English councils to trial Google AI planning tool to halve approval times

TL;DR:

  • A Google-built AI system, the Augmented Planning Decision Tool, will be piloted by English councils this month to generate grant-or-refuse recommendations on building applications, with officers retaining final sign-off.
  • Google won the £8.3m contract in February to build a tool that produces “reasoned, verifiable recommendations” and writes draft reports.
  • Ministers want to halve council planning decision times to support the parliament’s target of 1.5 million new homes; the tool also targets the rise in AI-generated planning objections.

The pilot, reported by the Financial Times, is the most concrete deployment yet of generative AI in English local government decision-making. James Murray, chief secretary to the Treasury, told the FT the largest gains would come from “thinking about the end-to-end process and how you can make things quicker or even automated”. The system will be combined with a separate ongoing project to digitise property boundaries, conservation areas and other planning data so it can apply local plan policies to applications.

Context

The push sits inside a broader UK government effort to use AI for public-service productivity. The 1.5 million homes target has slipped against benchmark expectations, and ministers have framed planning system delays as the binding constraint. Council planners have separately reported a rise in AI-generated objections — boilerplate text submitted in volume — that adds workload without adding substance; a system trained to triage these is one of the pilot’s quieter wins.

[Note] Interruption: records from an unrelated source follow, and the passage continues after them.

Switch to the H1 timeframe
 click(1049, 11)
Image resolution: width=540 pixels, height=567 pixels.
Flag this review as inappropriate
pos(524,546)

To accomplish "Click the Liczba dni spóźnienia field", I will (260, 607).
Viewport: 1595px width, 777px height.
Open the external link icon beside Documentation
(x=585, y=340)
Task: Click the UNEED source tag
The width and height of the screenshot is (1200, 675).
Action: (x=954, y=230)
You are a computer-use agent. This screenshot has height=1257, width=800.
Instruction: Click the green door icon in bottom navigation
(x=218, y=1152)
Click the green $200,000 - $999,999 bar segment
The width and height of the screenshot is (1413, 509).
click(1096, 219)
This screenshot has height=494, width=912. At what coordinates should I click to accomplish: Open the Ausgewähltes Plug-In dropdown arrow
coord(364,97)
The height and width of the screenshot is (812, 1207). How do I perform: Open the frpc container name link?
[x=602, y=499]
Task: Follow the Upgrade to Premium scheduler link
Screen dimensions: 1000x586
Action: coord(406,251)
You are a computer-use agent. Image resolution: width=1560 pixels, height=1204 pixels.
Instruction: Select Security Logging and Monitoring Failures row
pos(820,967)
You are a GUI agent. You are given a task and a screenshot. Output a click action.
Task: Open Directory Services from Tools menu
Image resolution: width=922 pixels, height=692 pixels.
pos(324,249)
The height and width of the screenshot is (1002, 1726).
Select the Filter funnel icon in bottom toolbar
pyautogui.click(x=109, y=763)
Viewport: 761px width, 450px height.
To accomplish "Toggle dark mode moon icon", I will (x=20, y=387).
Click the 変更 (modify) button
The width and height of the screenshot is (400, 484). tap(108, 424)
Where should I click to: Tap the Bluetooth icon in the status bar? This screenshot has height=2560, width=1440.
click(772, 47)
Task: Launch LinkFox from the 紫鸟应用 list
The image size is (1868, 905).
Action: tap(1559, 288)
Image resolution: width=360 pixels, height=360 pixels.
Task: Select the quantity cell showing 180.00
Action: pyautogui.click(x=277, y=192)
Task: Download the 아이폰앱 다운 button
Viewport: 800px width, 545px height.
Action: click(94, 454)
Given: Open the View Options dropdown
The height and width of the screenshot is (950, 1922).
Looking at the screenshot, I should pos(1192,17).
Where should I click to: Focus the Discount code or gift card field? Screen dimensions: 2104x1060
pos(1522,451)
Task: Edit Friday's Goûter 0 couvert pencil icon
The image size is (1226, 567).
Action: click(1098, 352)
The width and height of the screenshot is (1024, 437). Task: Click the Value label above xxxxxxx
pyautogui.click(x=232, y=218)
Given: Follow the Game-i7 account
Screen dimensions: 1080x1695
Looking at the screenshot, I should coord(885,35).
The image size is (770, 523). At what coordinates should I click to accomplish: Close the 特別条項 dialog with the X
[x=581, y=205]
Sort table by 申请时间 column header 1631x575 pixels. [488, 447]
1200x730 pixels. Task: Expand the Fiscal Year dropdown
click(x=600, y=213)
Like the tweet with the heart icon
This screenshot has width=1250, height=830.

Concerns from the planning profession are not about whether AI can do the work, but how. Daniel Slade of the Royal Town Planning Institute warned ministers not to exclude “human experience and values”, noting “no value in processing applications more quickly if the developments that follow are low quality”. Matthew Spry of consultancy Lichfields raised public-confidence questions and warned about training-data drift: “If they extrapolate judgments made in light of old policy or practice, or systemic biases, this might be at odds with the kind of more positive policy judgments that government wants to secure growth.”

Compared with earlier UK government AI procurement — the Home Office’s contested algorithmic visa system, DWP’s fraud-detection models — the planning tool has been launched with more visible public-sector framing of the human-in-the-loop principle. It also follows a £200m DSIT framework agreement with hyperscaler vendors signed last year that is making it easier for departments to deploy off-the-shelf foundation-model-based systems on UK government data.

Looking forward

The pilot’s outcome — whether processing time genuinely halves, whether refusals stand up at appeal, and whether public objections fall or rise — will set the political terms for any nationwide rollout. For UK SaaS vendors selling into local government, the FT’s reporting confirms that hyperscalers are now the default partners for high-stakes public-sector AI. The opening for smaller specialist suppliers is narrowing to evaluation, audit and bias-testing services rather than the front-line decision tooling itself.